Nella vita reale, nessuno di noi si sognerebbe di consegnare le chiavi di casa a un ladro. Nella vita virtuale accade il contrario. Offriamo a chiunque le chiavi della nostra vita e della nostra casa, nido e nicchia per eccellenza. Di privato non ci è rimasta neppure la volontà. Le nostre azioni vengono reindirizzate automaticamente dai motori di ricerca. Abbiamo bisogno di un dispositivo elettronico dotato di memoria esterna e di collegamento wi-fi per ricordarci il numero di telefono di nostra madre. Ci siamo dimenticati di avere una memoria. Dunque ha senso la domanda: “Cos’è la vita privata, oggi?”. È una foto ingrandita, riproposta in diverse sfumature di colore, posa sciatta, espressione imbambolata, definizione pessima.

Ma c’è del vantaggio in tutto ciò. La popolarità. Qualcuno ci crede davvero. Crede alle storie che ci vengono rifilate sulle web star che da internet sbarcano direttamente in TV. Peccato che soltanto pochi ci riescano e che il merito non sia certo da cercare nei clic, nelle faccine e nei pollici all’insù. Ai vantaggi immediati seguono i danni. Sempre.

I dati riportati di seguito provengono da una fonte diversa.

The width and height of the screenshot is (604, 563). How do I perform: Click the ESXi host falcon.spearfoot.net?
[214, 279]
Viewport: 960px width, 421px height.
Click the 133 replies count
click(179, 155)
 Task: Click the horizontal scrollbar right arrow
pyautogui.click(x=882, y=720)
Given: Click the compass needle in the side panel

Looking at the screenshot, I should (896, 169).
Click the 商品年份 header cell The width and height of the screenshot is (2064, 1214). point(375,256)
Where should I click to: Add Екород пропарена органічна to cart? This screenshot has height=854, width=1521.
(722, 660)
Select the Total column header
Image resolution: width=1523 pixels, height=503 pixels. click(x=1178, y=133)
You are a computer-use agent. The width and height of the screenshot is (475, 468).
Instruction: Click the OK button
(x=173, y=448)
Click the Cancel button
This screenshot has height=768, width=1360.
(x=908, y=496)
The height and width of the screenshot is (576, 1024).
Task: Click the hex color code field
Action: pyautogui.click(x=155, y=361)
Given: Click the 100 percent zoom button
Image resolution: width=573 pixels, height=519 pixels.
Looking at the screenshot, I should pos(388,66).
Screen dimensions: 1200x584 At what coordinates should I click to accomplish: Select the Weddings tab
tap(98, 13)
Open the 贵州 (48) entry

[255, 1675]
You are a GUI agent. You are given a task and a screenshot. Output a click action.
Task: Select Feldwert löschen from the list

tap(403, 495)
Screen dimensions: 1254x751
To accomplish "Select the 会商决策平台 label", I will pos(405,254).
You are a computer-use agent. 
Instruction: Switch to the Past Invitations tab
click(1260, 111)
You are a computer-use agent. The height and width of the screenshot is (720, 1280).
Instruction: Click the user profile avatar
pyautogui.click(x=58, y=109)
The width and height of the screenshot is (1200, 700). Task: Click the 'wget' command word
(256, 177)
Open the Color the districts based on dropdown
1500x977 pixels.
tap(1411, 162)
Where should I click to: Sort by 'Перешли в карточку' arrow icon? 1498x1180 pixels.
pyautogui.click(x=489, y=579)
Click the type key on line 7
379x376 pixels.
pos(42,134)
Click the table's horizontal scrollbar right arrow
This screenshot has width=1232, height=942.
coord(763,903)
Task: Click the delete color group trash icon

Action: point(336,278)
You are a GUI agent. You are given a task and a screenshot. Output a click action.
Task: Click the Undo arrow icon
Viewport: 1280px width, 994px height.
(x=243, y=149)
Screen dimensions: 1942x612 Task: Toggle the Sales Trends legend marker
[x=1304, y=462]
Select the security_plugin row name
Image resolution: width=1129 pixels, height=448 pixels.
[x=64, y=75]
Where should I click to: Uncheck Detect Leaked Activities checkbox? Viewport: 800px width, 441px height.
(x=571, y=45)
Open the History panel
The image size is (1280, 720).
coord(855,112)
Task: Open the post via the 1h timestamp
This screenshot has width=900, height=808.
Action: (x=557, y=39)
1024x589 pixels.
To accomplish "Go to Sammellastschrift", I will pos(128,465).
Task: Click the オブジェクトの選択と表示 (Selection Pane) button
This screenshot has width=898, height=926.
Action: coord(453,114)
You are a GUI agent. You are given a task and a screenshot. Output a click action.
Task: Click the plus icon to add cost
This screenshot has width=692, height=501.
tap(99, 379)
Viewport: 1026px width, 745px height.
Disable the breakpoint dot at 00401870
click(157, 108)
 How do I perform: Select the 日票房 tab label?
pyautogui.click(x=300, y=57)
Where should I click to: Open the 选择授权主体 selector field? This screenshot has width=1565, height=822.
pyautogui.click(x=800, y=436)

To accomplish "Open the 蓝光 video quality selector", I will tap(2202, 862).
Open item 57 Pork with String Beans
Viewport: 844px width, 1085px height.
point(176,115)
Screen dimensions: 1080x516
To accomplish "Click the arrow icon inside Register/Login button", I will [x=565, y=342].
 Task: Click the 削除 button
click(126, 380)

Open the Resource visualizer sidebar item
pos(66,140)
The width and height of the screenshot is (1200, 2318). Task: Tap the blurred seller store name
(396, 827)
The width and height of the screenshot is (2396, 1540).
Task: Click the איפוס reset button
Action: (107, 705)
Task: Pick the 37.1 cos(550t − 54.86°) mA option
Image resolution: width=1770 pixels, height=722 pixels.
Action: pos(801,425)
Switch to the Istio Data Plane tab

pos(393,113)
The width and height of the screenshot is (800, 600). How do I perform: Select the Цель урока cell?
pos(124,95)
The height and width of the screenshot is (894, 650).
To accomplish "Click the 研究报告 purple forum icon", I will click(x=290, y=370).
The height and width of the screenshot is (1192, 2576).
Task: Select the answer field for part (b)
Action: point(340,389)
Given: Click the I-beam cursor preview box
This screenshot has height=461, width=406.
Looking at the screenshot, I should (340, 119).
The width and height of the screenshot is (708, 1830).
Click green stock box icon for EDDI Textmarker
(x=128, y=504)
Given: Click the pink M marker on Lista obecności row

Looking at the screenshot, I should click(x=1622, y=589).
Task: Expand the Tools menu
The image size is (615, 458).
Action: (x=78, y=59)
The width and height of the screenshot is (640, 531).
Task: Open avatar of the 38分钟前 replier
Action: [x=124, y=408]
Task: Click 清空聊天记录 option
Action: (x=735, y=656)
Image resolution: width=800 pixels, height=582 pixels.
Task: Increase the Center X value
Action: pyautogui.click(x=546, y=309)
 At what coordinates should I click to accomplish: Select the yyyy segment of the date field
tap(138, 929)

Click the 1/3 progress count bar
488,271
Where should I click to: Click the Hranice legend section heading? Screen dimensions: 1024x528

Prendete, ad esempio, i topi d’appartamento e trasformateli in topi di bacheca. Entrano nei profili e li rubano. Ladri di identità. Nulla di metafisico. L’identità in questione consiste in tante foto che ritraggono tante uscite con tanti amici che consumano tanti abbracci sullo sfondo di tanti paesaggi ripresi da tante angolazioni.

Articoli Correlati

Certo, si parla di vita privata. Nessuno ha il diritto di abusarne. Ma forse è anche il caso di ricordare a noi stessi che il privato va dosato con parsimonia e intelligenza. Potremmo persino parafrasare le raccomandazioni della mamma, sempre attuali, e risolvere la questione della privacy dicendo: “Non tenete per nessun motivo le foto sul cellulare e sui servizi di cloud. E non accettate le richieste d’amicizia degli sconosciuti”. Ma non servirebbe a nulla. Facciamo prima ad ammettere che i killer della nostra privacy siamo noi stessi.

Per fortuna, ci sono persone che non hanno scheletri nel cellulare. Sì, ci sono. Insieme agli anziani, rimasti ancorati a quel tempo in cui la commozione era reale, non virale. E la vita si viveva davvero, tra sacrifici e sudore. Nessuno te la rubava. Ma quello è il passato. A noi resta soltanto il presente. E un futuro promettente. In fin dei conti, mi suggeriscono che oggi possiamo accedere a tutto ciò che vogliamo. Il progresso ci ha reso liberi. Un esempio? Possiamo disporre di un laptop con lettore di impronte digitali Touch ID, fotocamera con Self Timer camera, Bluetooth, A8 dual core a 64 bit e processore dual core. Dicono che sia importante. Qualunque cosa significhi.